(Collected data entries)
==================================================
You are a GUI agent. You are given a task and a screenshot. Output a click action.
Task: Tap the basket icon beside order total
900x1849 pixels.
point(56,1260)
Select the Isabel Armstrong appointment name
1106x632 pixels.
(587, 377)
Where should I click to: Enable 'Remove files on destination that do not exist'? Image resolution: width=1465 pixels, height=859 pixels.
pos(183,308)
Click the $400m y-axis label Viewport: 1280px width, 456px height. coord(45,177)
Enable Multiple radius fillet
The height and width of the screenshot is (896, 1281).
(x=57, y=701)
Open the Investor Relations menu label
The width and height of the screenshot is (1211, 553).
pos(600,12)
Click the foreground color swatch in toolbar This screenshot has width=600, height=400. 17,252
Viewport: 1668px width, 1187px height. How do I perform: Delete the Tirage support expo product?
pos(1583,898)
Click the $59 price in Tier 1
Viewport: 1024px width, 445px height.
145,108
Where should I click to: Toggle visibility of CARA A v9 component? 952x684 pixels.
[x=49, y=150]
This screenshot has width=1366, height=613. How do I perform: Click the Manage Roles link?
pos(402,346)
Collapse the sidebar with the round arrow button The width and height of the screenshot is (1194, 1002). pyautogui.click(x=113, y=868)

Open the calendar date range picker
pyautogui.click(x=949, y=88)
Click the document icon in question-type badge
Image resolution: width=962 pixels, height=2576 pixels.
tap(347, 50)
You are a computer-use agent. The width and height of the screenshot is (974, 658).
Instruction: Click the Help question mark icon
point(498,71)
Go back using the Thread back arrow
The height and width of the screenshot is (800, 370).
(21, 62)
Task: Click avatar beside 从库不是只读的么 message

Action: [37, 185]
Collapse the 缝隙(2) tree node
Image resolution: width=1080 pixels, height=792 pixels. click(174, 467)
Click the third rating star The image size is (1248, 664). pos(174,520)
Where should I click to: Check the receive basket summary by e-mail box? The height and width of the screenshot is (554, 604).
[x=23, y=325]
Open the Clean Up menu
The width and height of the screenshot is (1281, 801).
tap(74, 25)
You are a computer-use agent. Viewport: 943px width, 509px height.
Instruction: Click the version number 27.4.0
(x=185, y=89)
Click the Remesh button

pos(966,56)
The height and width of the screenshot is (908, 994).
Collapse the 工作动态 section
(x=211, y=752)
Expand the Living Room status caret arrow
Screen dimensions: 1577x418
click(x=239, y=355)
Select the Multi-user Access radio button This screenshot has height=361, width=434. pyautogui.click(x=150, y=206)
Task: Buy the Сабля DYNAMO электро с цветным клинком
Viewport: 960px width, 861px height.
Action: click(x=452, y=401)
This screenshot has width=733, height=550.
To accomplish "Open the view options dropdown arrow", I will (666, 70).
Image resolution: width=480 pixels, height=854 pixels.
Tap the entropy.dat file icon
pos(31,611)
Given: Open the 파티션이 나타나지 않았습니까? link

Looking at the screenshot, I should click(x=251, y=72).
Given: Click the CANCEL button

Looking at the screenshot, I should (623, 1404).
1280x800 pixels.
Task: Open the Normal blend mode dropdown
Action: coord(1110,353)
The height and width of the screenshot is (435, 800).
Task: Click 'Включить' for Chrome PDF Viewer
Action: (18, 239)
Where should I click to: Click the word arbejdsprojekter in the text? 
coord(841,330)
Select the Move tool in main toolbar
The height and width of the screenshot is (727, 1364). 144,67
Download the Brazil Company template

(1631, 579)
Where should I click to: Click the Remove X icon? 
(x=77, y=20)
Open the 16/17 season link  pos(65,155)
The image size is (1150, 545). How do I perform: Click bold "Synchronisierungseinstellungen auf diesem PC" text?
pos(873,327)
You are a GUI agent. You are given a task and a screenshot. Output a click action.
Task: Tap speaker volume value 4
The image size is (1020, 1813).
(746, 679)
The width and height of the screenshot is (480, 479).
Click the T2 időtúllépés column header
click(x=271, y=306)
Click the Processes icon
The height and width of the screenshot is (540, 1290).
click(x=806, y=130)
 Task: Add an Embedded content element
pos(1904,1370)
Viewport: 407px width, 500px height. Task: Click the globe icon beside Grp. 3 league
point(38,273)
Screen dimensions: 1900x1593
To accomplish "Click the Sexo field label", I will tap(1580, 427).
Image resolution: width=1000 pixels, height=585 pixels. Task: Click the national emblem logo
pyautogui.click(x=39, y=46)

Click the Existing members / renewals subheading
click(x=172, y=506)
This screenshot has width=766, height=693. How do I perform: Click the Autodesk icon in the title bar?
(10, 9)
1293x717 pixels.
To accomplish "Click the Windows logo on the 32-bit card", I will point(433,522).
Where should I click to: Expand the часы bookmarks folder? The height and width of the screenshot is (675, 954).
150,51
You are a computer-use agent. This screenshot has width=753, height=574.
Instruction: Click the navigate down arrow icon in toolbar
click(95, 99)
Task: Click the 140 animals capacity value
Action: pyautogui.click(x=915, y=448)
==================================================
- **Aim of the exercise**
Some lines above contain the word "agent". Copy each of them.

- **Answer for this exercise**
You are a GUI agent. You are given a task and a screenshot. Output a click action.
You are a computer-use agent. The width and height of the screenshot is (974, 658).
You are a computer-use agent. Viewport: 943px width, 509px height.
You are a GUI agent. You are given a task and a screenshot. Output a click action.
You are a computer-use agent. This screenshot has width=753, height=574.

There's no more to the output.